Fund manager Freddie Wright said the only reason the Federal Reserve might cut interest rates is to help the U.S. pay interest on its national debt.
His comments come ahead of the Fed’s monetary policy decision on Wednesday, which could shed some light on the Fed’s interest rate trajectory. The market generally expects the Fed to maintain its benchmark overnight borrowing rate in the range of 5.25%-5.5%.
Traders currently only see a 50-50 chance of a rate cut as early as September, and expect a rate cut of just a quarter of a percentage point by the end of the year, according to Fed data. CME Group Fed Watch Tool.
Latitude Investment Management’s Wright told CNBC’s “Squawk Box Europe” on Wednesday that he believes current interest rates are “absolutely adequate” to balance inflation and growth prospects in the world’s largest economy.
“I think birds should think that in a world where inflation has bottomed out, is picking up in some cases, and is showing early signs of life, supported in part by a strong economy and massive government stimulus, they will keep going.

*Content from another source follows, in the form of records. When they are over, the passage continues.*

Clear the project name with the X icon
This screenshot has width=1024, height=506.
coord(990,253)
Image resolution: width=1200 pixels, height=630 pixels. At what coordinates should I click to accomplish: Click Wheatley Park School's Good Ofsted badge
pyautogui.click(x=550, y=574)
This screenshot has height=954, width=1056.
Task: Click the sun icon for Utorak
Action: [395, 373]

“The way we’ve thought about it over the last 15 years, I don’t think there’s an economic rationale for cutting spending in the longer term. The reason they might be cutting spending is because the U.S. government can’t afford it (and they’re not doing it) — that’s An even scarier reason to cut back,” he added.
CNBC has reached out to the Federal Reserve for comment.
Traders work on the New York Stock Exchange trading floor during early trading on April 29, 2024 in New York City.
Michael M. Santiago | Michael M. SantiagoGetty Images
The U.S. government is paying more to repay ballooning debt after experiencing rapid interest rate hikes, tax cuts and a massive stimulus package aimed at supporting the economy during the Covid-19 pandemic.
recent analyze U.S. federal interest payments are expected to climb to $870 billion this year, according to the Congressional Budget Office. The forecast reflects a 32% increase in interest expense from last year’s $659 billion.
Growth in interest payments ‘pretty staggering’
Wright said the “exponential” growth in U.S. debt and government spending could cause problems for whoever wins the November presidential election.
“The facts are there. You borrowed money. You have a fiscal deficit of 5%, 6%. Either you withdraw all the stimulus but you still need a buffer period, which is going to be a real challenge especially in a country like the United States. Locally, these are legislated otherwise you have to borrow money.
Asked whether he thought the U.S. government debt burden might no longer be attractive to some major international investors, Wright responded: “Yes, the solution is either to raise yields significantly or lower government spending significantly, because that Will result in less issuance and solving the problem in a different way.
He added, “It’s a bit like a conspiracy theory because debt levels have never mattered. Debt as a percentage of GDP has gone up every year since the war. So it goes up in a straight line and there are bulls and bears. “
However, Wright said the level of U.S. government debt is not the key issue.
“It’s the change of it and the construction of it. I think just the growth of these interest payments is really quite staggering,” he said.